As we struggle for a better America, we need the wisdom and experience of ethnic minorities to guide all of us and well as to save themselves. This is far from an impossible task as other minorities, such as Jews and Irish, have shown us.

I addressed this a couple of decades ago in my book Shadows of Hope

Once we accept the unpleasant persistence of human prejudice, once we give up the notion that it is merely social deviance controllable by sanctions, we drift away from a priggish and puritanical corrective approach towards one that emphasizes techniques of mitigating harm, towards what Andrew Young has called a sense of “no fault justice" and towards emphasizing countervailing human qualities that can serve as antibiotics against hate and fear. We move from being victims to being survivors. We start to deal with some of the real problems of creating a multicultural community; we actually start to envision it, to  build it not on false politeness but upon realistic interdependence.

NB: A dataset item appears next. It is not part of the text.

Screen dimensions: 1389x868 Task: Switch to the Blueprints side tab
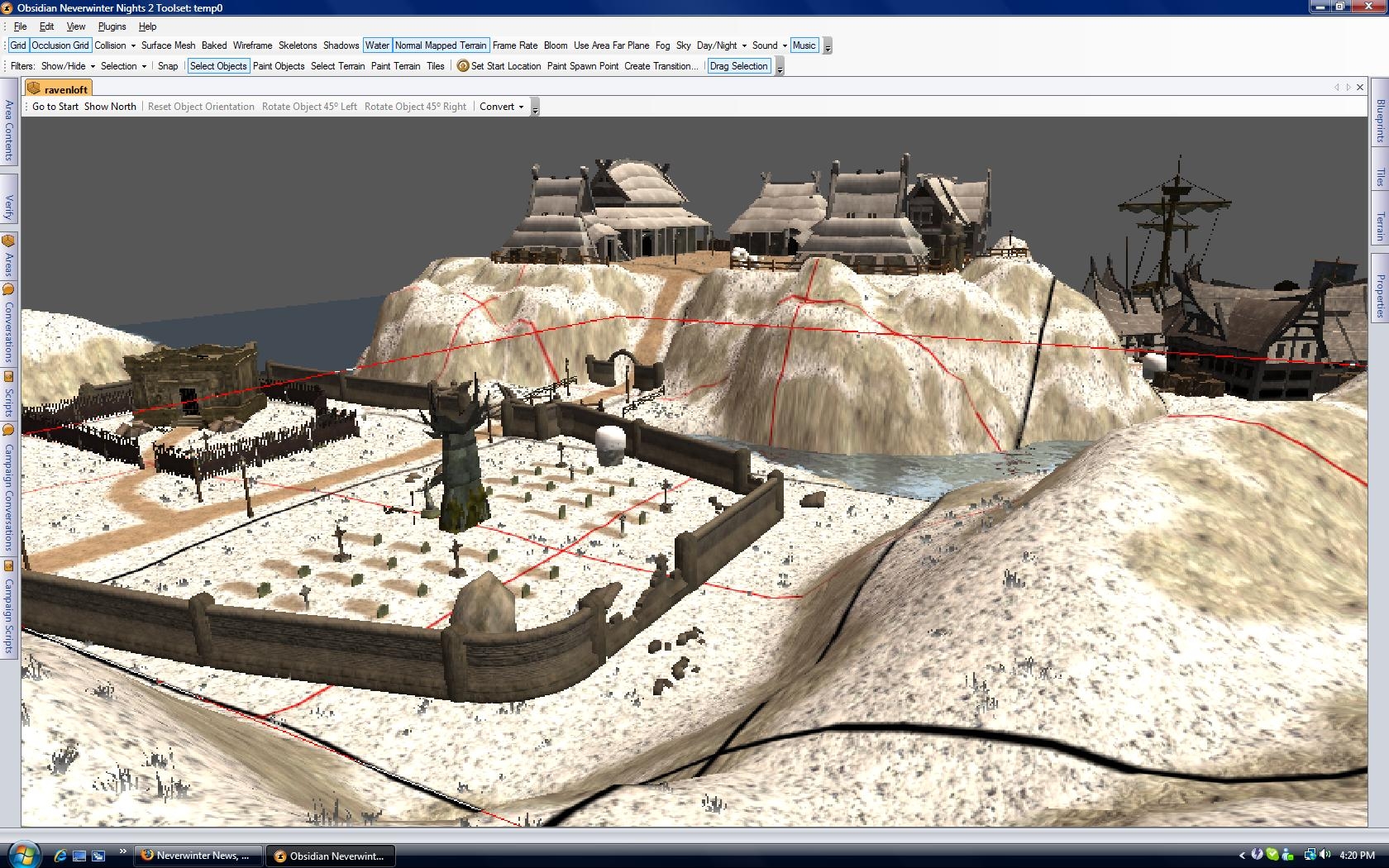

Such communities, the sine qua non of a functioning America, will not be constructed by laws, pronouncements from deans of freshmen or civil rights leaders. Nor can we continue to treat multiculturalism like some overbearing parent saying to her toddler, "Now go make friends with that nice Nancy.' It didn't work when we were six and it's not working much better now.

Multicultural communities will be constructed not by the hustlers of the diversity trade but by  a growing local and personal regard for common sense, fairness and, yes, reasonable self interest. The new multicultural community will work because it is jointly and severally proud of itself, leaving behind the self-hate that so often accompanies the hatred of others. It will work because there are adequate jobs for people of every group -- thus eliminating one of the primary causes of ethnic triage, and it will work because our educational system will teach not a prudish diversity but simply the way the world really is, which among other things, is very diverse. Our children will learn to enjoy and incorporate this diversity and as they do so will undoubtedly find it odd that their elders couldn’t get any closer to the matter than a rigid and legalistic sensitivity.

Perhaps this is why ethnic restaurants are among the most successful practitioners of multiculturalism in America. Why is it so hard for universities to deal with multicultural issues while the Arab carry-out across from my office offers a "kosher hoagie?" It is, in part, because most of us are like Bismarck who said when offered German champagne  that his patriotism stopped at his stomach. It is also that the ethnic restaurant offers a fair multicultural deal: a good living for the owner in return for good food for the patrons.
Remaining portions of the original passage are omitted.